The Curiosity Cure-All

November 19, 2015
Reading time: 2 minutes
Motivation, Spiritual Tools


Kabbalists teach that our purpose in this world is to change our nature and one of the most powerful tools we’re given is this idea: Get uncomfortable. If you are content and comfortable then it’s likely you aren’t pushing yourself on your spiritual path. 


This idea begs us to take a look around and shake things up. Yet, change can feel overwhelming or even scary for some of us. Tania Luna, coauthor of Surprise: Embrace the Unpredictable and Engineer the Unexpected, says, “When we have too much surprise, we experience anxiety, but when we don’t have enough, we get bored and disengaged. We feel most comfortable when things are certain, but we feel most alive when they’re not.” 


So, how do we continue to grow spiritually without creating anxiety and stressing ourselves out? Be like George. Be curious.


Curiosity inspires us to learn, to stretch our limits and to embrace the wonders and blessings of the world and this world is full of amazement and awe. From the perfection of a single blossom to the vast chasm of the Grand Canyon, there are any number or things for us to be curious about and inspired by.


I love this quote of my husband’s,


Boredom comes from unmet or abandoned potential. – Michael Berg


The ebbs and flows of life guarantee that we’ll feel bored from time to time. When you find yourself feeling uninspired by life, it’s time to inject your life with something new.
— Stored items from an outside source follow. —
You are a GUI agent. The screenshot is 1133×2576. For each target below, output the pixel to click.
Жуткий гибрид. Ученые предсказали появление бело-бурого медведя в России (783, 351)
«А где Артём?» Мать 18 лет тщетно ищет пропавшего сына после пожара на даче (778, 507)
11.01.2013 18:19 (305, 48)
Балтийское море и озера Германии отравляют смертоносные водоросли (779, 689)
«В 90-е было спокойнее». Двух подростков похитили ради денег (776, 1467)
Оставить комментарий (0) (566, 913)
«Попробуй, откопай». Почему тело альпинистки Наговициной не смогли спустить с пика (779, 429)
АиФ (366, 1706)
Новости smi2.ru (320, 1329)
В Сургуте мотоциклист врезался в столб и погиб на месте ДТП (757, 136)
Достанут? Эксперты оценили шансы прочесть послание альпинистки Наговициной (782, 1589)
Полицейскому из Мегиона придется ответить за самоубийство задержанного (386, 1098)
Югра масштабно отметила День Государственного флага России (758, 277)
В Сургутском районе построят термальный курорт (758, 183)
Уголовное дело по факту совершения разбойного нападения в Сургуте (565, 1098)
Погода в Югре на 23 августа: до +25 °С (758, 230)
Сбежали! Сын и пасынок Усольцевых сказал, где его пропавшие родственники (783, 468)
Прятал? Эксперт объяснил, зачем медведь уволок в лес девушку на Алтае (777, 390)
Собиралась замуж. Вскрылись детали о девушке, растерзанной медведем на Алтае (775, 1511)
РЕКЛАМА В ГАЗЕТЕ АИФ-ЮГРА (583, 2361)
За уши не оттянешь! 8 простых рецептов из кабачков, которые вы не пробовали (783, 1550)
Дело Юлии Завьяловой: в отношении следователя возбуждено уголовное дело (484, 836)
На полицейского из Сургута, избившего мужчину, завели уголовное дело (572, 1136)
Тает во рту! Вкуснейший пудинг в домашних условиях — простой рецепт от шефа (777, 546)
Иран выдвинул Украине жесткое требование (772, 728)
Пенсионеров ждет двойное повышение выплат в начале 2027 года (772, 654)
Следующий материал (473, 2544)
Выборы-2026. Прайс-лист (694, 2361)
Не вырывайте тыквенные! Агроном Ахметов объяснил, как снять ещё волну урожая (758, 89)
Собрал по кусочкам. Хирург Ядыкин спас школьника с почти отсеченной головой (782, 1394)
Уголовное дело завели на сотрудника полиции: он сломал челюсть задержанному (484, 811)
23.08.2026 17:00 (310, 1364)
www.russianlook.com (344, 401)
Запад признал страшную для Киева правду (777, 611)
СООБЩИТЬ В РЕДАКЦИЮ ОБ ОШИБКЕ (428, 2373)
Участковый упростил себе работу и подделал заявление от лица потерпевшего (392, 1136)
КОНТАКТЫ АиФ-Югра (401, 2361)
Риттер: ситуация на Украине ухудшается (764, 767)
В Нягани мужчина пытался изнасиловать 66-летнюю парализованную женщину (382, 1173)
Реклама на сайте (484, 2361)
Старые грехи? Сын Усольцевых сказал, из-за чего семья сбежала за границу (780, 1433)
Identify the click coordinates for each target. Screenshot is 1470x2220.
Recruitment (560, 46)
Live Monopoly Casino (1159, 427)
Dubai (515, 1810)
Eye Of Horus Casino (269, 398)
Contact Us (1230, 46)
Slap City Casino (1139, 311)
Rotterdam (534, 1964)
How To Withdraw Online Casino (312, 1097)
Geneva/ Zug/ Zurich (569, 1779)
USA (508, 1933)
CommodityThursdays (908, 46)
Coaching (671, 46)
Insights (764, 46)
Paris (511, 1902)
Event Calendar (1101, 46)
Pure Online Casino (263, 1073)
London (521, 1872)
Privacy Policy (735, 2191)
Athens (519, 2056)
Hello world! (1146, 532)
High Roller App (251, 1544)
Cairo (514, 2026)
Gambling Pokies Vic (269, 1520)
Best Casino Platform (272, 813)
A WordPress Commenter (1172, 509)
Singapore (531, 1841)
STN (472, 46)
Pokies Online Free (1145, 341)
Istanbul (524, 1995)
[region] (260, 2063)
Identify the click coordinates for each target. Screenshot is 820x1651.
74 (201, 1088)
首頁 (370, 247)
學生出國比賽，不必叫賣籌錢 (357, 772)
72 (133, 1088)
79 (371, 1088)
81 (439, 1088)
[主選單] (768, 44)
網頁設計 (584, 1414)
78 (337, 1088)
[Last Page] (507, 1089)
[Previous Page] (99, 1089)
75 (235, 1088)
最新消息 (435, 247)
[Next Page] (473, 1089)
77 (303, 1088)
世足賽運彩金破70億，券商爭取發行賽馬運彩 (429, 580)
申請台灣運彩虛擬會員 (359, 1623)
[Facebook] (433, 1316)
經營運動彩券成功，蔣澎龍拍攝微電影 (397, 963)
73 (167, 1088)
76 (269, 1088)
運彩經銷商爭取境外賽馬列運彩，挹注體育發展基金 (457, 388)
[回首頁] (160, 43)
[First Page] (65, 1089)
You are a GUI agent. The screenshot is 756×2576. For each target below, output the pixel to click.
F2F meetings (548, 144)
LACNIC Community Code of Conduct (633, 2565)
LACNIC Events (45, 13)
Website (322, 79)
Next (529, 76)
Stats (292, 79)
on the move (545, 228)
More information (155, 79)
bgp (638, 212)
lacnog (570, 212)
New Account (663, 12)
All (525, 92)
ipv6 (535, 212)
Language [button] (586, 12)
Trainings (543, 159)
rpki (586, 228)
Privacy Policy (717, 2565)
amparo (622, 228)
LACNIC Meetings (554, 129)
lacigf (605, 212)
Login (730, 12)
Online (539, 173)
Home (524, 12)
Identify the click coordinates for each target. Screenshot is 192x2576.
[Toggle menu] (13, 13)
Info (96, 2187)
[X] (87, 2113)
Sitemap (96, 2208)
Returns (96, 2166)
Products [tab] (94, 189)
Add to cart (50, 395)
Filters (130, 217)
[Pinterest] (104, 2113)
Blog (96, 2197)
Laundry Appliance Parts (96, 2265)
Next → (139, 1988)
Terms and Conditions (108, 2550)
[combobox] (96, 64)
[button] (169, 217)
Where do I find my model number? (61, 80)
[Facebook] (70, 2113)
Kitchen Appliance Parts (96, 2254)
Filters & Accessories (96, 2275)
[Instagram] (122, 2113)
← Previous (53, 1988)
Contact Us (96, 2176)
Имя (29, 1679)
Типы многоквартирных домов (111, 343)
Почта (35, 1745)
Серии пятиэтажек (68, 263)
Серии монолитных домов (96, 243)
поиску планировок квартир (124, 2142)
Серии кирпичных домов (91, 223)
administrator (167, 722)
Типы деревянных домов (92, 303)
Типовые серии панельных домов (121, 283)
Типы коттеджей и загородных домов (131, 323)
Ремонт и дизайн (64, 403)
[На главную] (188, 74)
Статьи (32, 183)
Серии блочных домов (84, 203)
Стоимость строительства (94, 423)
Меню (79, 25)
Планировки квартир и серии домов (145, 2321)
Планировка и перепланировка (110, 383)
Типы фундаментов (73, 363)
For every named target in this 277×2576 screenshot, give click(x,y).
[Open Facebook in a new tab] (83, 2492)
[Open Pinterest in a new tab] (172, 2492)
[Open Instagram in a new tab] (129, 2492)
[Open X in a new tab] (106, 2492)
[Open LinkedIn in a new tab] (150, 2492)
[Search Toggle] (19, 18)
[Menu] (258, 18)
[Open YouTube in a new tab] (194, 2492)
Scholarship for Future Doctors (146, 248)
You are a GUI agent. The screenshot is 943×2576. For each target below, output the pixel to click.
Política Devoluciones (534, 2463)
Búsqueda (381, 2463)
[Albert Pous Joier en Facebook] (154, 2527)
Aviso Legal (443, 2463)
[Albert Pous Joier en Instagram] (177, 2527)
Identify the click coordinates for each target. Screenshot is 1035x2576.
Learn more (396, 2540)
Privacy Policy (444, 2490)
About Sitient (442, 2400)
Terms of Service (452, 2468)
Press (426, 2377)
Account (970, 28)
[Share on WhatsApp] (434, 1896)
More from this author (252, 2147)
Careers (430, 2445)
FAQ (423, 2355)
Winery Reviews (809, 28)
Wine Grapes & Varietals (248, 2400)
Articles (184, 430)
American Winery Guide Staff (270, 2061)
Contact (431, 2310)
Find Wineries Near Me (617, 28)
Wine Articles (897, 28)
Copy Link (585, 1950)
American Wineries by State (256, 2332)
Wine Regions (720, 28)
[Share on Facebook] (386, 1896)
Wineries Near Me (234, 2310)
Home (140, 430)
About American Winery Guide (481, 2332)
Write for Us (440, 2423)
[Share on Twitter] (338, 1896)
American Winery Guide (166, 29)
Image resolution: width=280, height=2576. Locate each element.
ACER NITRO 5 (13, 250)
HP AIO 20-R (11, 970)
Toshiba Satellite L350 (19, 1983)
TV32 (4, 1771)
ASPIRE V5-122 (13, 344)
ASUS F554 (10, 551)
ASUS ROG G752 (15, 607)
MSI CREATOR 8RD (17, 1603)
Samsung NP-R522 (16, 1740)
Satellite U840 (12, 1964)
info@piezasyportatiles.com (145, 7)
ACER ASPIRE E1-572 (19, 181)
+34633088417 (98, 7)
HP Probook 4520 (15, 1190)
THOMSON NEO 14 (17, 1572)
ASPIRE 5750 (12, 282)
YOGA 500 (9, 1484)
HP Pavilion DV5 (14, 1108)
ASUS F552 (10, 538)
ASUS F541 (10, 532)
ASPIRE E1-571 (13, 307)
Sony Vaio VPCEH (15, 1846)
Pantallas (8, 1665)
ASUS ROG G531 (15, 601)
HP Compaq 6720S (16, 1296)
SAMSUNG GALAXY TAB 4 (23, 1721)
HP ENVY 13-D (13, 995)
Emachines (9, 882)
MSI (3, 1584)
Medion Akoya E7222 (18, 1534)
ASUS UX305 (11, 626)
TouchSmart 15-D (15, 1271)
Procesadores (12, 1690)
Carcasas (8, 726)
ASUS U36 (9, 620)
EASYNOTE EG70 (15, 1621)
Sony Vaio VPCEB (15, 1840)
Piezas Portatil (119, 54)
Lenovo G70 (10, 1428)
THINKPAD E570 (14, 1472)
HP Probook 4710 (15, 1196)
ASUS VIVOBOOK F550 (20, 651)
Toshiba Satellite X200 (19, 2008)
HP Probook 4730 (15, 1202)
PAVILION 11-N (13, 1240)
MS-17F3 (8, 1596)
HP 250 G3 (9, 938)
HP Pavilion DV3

Stop by a bookstore, watch a documentary, or find a lecture on a topic that piques your interest. The internet is rich with lectures that range from commentaries on dialects to the life spans of planarian flatworms. The one thing that all these lectures have in common is their speaker’s passion for their topic. 


If you don’t know where to start, ask yourself what your passions are. Chances are, no matter what excites you, there is still more to learn.


Dorothy Parker Quote

A common characteristic of the curious is their supportive nature. Curious people are focused on their passions and want to support and work with others to explore them further. The curious also tend to be non-shaming and non-judgmental. In fact, Walt Whitman was said to have found curiosity and judgment as behaviors unable to exist together. Spiritually, we know that we must all work to be more caring and to show kindness to everyone. Cultivating your curiosity is not only a fulfilling pursuit, but can make us kinder, more engaged, and less judgmental.


According to researchers Christopher Peterson and Martin Seligman, possessing the positive quality of curiosity has extensive benefits including feelings of wellbeing, longevity, better health and better relationships! When the brain is in a curious state, researchers have found an improvement of memory. All of these benefits are available to you, all you have to do is start looking around and asking questions.


Embrace discomfort, take risks, be willing to fail, indulge your curiosity – these are the lessons of the great kabbalistic masters. The beauty of our spiritual work is that while it is work, it is the surest way to find fulfillment and happiness. Let your curiosity fuel your spiritual growth this week. Look around with open eyes and an open heart. Ask a lot of questions.



If you already have a passion, you can always afford one more. Look around, ask questions and find your next passion. You may reveal your life’s purpose simply by asking a single question.